As an agency of the state of Arizona, the Salt River Project utilizes predictive maintenance as a part of their monitoring and diagnostics process. This ensures the residents of Phoenix receive power and water in the most efficient manner possible, and industrial efficiency remains high. Here’s how it works:
- SRP predictive analytics software analyzes historical and real-time data
- Machine learning algorithms create performance models based on this historical data
- The software then takes readings every 10 minutes to ensure performance matches models
Since piloting the program in 2012, SRP has resolved more than 800 issues, all of which they define as predictive “catches” (problems the plant was not previously aware of). These resolutions minimize downtime, power outages, and improve customer satisfaction.

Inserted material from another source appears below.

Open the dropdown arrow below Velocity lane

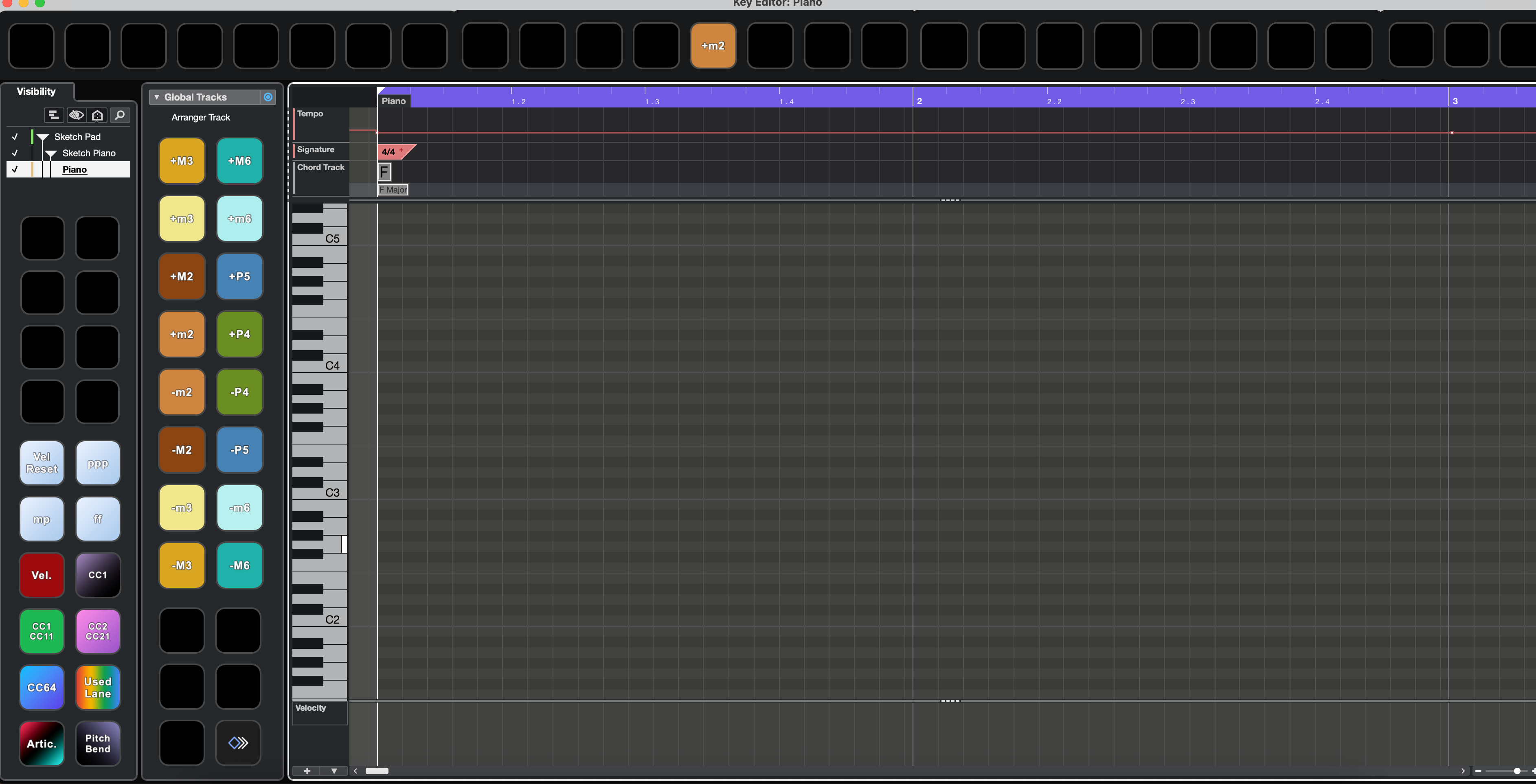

#3: Getting Techs Focused on Customer Satisfaction
The final and most important aspect IoT can provide is helping technicians focus on improving customer satisfaction through newfound data. While many currently use net promoter scores (NPS) and customer satisfaction scores (CSAT) as benchmarks, these old-world key performance indicators (KPIs) contain one major flaw: They are fueled by surveys. Unfortunately, fewer customers answer surveys every year.
With customer opt-in, new data streams can deliver deep insights with zero customer surveys. By opening up a data stream between customer devices and an IoT Complex Event Processor, field service organizations can analyze connected products, mobile devices, website clicks, social media posts and mobile text messages. Using artificial intelligence algorithms, software can crunch data from different sources to determine customer satisfaction based on multiple digital behaviors. By delivering this knowledge to techs prior to service, they can come prepared to satisfy customers based on specific data.
Sound like science fiction? It’s truly not far off.